File: US Special Presidential Envoy for Hostage Affairs Roger Carstens, right, greets freed Americans Siamak Namazi, Morad Tahbaz and Emad Shargi, as well as two returnees whose names have not yet been released by the US government, who were released in a prisoner swap deal between US and Iran, as they arrive at Davison Army Airfield, September 19, 2023 at Fort Belvoir, Virginia. (Jonathan Ernst/Pool via AP)

Another US resident, Shahab Dalili, arrested in 2016 in Iran, is in a similar situation and remains behind bars.

Sharmahd, while born in Tehran, does not hold an Iranian passport, and is a German citizen resident in California, according to his family.

Their families say that US residents detained abroad such as Dalili and Sharmahd should be considered US nationals under the 2020 Levinson Act, named after the former FBI agent Robert Levinson who disappeared in Iran in 2007 and whom the United States believes died in Iranian custody.

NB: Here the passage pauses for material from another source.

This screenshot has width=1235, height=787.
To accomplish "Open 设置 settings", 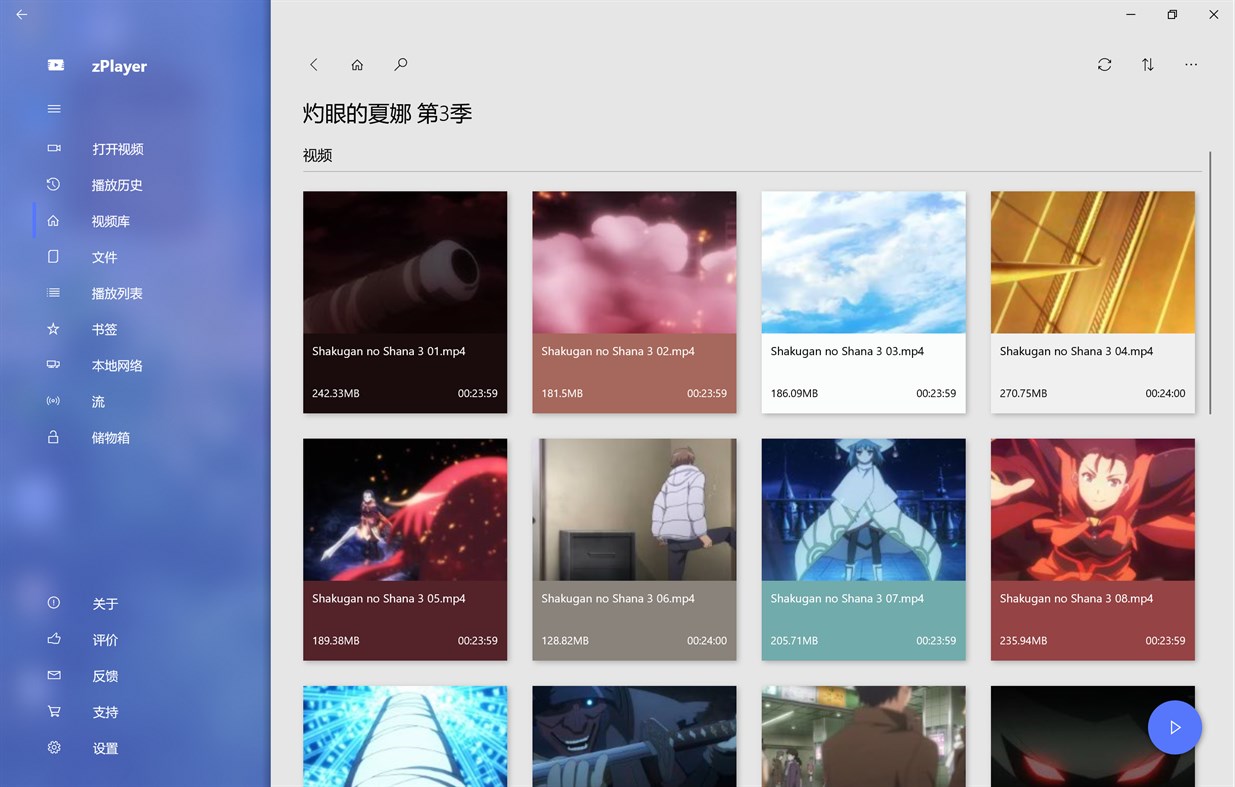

Activists believe that even after the US deal, around a dozen foreign nationals are still being held by Iran, and have accused the Islamic Republic of a deliberate strategy of hostage-taking to extract concessions from the West.

Among those held is Swedish national Ahmadreza Djalali who was arrested in 2016 and sentenced to death on espionage charges his family vehemently rejected.